Imagine how this could be done in the rich media of video. As usual, the human storyteller will create a script that is cleverly twisted and realistic. Artificial intelligence will enhance their work by providing insight into the emotional pull of the story, for example, identifying music or visual images that help generate a sense of hope. This groundbreaking technology will increase revenue for storytellers, helping them thrive in a world where seemingly limitless audiences demand.

The MIT media lab recently investigated the potential of this robot collaboration in video. Our team asked, the machine can identify common emotional arc in the video the story – the typical characters in difficult times struggle, overcome difficulties and fall from grace, the swing or declaring victory too evil? If so, can storytellers use this information to predict how the audience will respond? These questions resonate for anyone involved in video’s storytelling, from amateur YouTube videos to studio executives.

Before we get into the study, let’s talk about an emotional arc. From stanger to spielberg, Proust to pixar, the teachers of the story are all good at raising our emotions. Through the instinct of the pulse, they adjust their stories to provoke joy, sadness and anger at the crucial moment. But even the best storytellers can produce an unbalanced outcome, and some Shakespeare plays make viewers feel indifferent or irrelevant. (there’s not a lot of Cymbeline fans there.) What’s the reason for this change? We theorize that the emotional arc of a story largely explains why some films get credit, while others get stuck.

The concept of emotional arc is not new. Every master storyteller is familiar with them, and some are trying to figure out the most common patterns. Consider Kurt Vonnegut’s interpretation of arc. The most popular arc, he claimed, was Cinderella’s pattern. At the beginning of the story, the protagonist is in a hopeless situation. Then came the sudden increase in wealth – a Cinderella case provided by a fairy godmother – and then further trouble. No matter what happens, Cinderella’s story ends a winning note, the hero or heroine leads a happy life.

There is evidence that the emotional arc of a story can affect audience engagement, for example, how many people comment on video on social media, or compliment their friends. In a study at the university of Pennsylvania, researchers reviewed the New York times article to see if certain types were more likely to make a list of the most e-mailing publications. They found that readers often share stories that trigger strong emotional reactions, especially those that encourage positive emotions. It is logical to think that moviegoers may respond in the same way.
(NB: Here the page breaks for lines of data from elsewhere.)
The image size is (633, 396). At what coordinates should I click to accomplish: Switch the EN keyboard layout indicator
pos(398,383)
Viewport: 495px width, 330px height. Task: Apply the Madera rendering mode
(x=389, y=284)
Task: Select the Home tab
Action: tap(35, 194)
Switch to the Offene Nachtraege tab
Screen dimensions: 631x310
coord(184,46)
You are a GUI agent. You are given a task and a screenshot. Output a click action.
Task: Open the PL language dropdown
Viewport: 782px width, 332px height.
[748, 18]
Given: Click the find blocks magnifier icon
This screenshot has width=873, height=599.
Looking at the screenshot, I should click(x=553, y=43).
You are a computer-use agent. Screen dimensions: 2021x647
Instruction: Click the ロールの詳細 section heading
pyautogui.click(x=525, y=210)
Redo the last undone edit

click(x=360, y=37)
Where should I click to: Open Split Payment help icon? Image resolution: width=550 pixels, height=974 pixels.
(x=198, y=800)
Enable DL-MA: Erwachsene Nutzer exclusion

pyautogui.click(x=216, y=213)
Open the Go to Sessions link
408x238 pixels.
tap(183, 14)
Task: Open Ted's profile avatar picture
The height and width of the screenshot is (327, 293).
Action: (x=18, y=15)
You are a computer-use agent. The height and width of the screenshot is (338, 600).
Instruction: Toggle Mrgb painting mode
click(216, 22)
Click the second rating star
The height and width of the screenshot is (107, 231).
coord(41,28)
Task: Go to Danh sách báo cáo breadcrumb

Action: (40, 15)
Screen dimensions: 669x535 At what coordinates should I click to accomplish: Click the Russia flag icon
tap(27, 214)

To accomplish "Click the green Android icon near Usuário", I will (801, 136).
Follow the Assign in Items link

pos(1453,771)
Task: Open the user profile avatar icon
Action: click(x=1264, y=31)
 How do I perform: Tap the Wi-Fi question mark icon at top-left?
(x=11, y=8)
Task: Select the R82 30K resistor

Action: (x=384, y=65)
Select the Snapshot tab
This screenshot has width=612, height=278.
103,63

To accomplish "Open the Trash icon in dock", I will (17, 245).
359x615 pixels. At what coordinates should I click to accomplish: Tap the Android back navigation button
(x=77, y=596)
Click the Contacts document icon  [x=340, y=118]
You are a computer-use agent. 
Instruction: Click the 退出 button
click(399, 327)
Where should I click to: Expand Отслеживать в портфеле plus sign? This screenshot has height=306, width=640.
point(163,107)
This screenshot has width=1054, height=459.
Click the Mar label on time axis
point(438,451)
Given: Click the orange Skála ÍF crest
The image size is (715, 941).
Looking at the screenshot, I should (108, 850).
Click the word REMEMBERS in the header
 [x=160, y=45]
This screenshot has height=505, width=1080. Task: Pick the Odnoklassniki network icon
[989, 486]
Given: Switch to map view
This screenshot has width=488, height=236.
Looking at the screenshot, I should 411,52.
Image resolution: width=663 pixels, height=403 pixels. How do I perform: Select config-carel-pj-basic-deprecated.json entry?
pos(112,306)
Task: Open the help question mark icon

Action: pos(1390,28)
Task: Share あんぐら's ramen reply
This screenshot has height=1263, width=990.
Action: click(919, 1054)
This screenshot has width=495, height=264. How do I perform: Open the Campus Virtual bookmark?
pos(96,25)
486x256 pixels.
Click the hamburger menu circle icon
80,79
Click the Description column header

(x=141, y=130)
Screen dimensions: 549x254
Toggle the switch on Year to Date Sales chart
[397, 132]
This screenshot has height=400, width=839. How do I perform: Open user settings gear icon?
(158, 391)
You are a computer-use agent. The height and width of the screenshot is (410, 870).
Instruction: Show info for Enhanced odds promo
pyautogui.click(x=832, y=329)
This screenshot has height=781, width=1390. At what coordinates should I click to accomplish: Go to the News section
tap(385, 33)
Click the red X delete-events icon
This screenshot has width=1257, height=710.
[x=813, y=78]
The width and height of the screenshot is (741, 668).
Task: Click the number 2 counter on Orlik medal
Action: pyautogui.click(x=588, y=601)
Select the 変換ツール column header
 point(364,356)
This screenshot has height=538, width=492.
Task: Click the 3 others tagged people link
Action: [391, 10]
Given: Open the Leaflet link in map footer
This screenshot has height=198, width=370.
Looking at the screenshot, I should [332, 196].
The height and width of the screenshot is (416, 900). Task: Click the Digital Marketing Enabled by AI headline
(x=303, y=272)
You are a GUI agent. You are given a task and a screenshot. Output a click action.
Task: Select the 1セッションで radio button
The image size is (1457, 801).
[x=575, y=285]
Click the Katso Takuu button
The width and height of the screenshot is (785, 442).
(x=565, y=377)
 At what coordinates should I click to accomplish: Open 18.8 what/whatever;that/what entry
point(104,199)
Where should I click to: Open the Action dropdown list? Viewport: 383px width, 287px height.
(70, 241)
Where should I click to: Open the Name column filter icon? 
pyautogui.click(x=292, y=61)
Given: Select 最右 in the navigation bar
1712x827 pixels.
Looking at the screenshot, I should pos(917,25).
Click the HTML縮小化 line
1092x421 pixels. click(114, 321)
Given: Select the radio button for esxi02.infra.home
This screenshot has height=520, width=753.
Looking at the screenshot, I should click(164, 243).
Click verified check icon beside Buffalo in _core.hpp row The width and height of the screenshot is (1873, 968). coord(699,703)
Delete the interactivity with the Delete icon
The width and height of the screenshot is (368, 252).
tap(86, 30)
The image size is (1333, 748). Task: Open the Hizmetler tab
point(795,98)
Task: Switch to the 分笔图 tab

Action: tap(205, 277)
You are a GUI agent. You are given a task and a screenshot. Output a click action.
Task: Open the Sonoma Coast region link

Some researchers have used machine learning to identify emotional arcs in stories. A method developed by the university of vermont is to use a computer scan text video script or book content to construct an arc.

We decided to go further. As MIT social machine laboratory and McKinsey consumption part of a broader collaboration between technology and the media team, we have developed a machine learning model, depend on the depth of neural network “watch” the small piece of video film, TV and short online functions and estimate their positive or negative emotional content in the second.

These models consider all aspects of the video – not just the plot, characters and dialogue, there are more subtle touch, such as the car chase scene play face close-up or music clips. The emotion of the story comes when the content of each piece is taken into account.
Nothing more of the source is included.